Work to do =
1 - Answer the following questions using the article on the Ling-2.6-flash release.
(a) How many parameters does the model activate on any given forward pass?
(b) What median provider speed does Artificial Analysis report?
(c) What is the model's context window?
2 - Rewrite the part of the article on the Ling-2.6-flash release between "Ant Group's research" and "License is MIT.", inclusive, replacing "MIT" with "Apache 2.0".
3 - Extend the article on the Ling-2.6-flash release, beginning after its final sentence.

Provided text =

Ant Group's research arm pushed Ling-2.6-flash to Hugging Face this week, an open-source mixture-of-experts instruct model that totals 104 billion parameters but only activates 7.4 billion on any given forward pass. Mirror weights also went up on ModelScope. License is MIT.
The architecture continues the direction set by Ling 2.5: a 1:7 ratio of MLA and Lightning Linear attention layers, stacked on top of a sparse MoE backbone. Ant says this gets inference to 340 tokens per second on a 4x H20 setup, with prefill and decode throughput up roughly 4x against comparable peers. Those numbers are in-house, measured on Ant's own hardware.
The independent read is more modest. Artificial Analysis clocks the median provider at 209.8 tokens per second and scores the model 26 on its Intelligence Index. The full benchmark run consumed 15M output tokens and cost $22.90 in compute, which AA flags as somewhat verbose against the 7.9M-token average for the suite. Context window is 262K.
Ant is aiming this squarely at agent workloads: tool use, multi-step planning, the kind of thing that burns tokens fast in long-reasoning systems. The release notes also concede the model still hallucinates tool calls in complex scenarios, and that bilingual Chinese-English switching needs work.

Data provided =
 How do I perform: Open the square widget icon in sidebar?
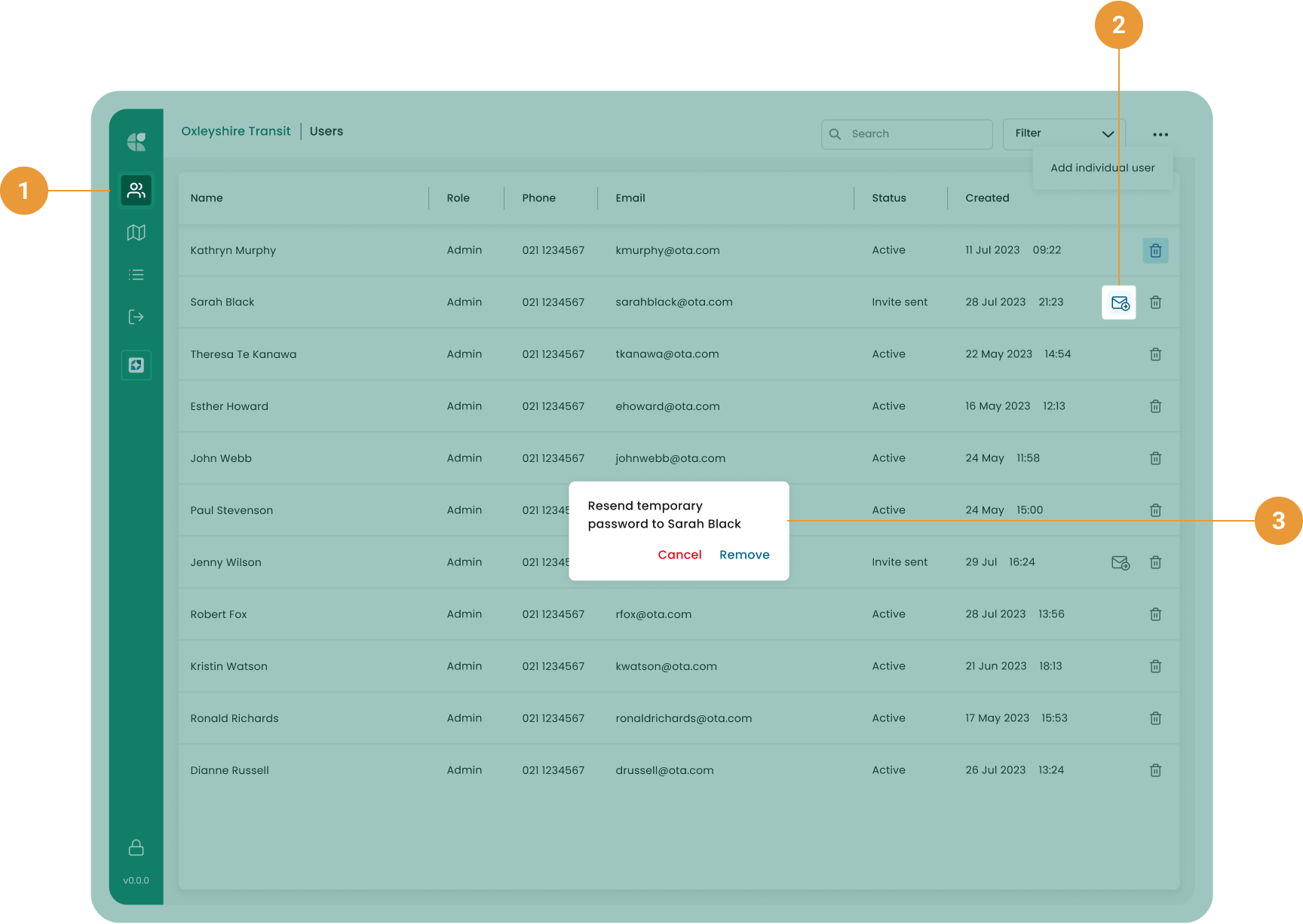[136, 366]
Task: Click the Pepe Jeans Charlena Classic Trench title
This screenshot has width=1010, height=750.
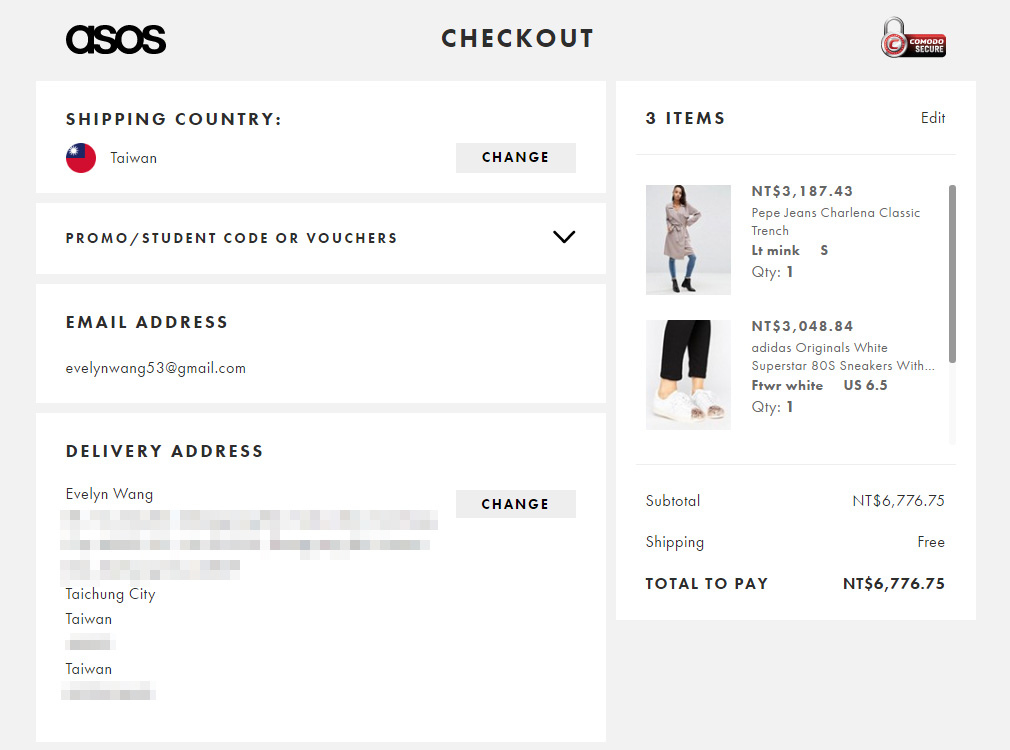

Written answers =
1 -
(a) 7.4 billion
(b) 209.8 tokens per second
(c) 262K

2 -
Ant Group's research arm pushed Ling-2.6-flash to Hugging Face this week, an open-source mixture-of-experts instruct model that totals 104 billion parameters but only activates 7.4 billion on any given forward pass. Mirror weights also went up on ModelScope. License is Apache 2.0.

3 -
SGLang and vLLM are both supported at launch, with BF16 and FP8 weights officially provided. Pricing on the lone API provider currently listed sits at $0.10 per million input tokens, $0.30 per million output.
Bottom Line
Ling-2.6-flash activates only 7.4B of its 104B parameters per token and cost $22.90 to evaluate across the full Artificial Analysis Intelligence Index.
Quick Facts
- 104B total parameters, 7.4B active per forward pass
- 262K context window
- 340 tokens/s on 4x H20 (company-reported); 209.8 t/s median per Artificial Analysis
- 15M tokens consumed on full AA Intelligence Index suite (company-reported as efficient)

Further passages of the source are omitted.